Study material ▸
┄┄┄┄┄┄┄┄┄┄

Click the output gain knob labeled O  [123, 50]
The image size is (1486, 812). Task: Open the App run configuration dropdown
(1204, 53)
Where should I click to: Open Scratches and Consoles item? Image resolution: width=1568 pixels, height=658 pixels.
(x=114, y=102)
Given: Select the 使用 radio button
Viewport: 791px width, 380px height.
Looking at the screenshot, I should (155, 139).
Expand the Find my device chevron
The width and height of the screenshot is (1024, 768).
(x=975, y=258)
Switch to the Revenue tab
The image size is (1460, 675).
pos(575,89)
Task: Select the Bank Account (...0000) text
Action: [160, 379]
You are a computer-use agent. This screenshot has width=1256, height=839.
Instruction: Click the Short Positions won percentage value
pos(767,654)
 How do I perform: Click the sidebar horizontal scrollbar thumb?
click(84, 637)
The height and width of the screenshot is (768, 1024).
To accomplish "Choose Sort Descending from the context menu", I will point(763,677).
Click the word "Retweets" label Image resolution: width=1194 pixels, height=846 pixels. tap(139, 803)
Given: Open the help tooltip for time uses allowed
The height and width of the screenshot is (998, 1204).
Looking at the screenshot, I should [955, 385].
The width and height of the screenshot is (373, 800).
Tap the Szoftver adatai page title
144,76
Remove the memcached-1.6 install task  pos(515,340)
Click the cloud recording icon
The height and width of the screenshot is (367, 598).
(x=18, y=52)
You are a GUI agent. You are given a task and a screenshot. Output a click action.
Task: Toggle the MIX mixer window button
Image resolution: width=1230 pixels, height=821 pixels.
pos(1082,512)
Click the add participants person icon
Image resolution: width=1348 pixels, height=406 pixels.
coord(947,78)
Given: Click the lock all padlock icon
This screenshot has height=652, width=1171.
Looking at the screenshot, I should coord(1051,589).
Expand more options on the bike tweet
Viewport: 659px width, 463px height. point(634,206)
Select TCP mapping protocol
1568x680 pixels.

┄┄┄┄┄┄┄┄┄┄

What the exercise asks ▸
Could you reproduce exactly the lines of the entries above, from the one with "The width and height of the screenshot is (373, 800)." through the one with "You are a GUI", and nothing else?

Response ▸
The width and height of the screenshot is (373, 800).
Tap the Szoftver adatai page title
144,76
Remove the memcached-1.6 install task  pos(515,340)
Click the cloud recording icon
The height and width of the screenshot is (367, 598).
(x=18, y=52)
You are a GUI agent. You are given a task and a screenshot. Output a click action.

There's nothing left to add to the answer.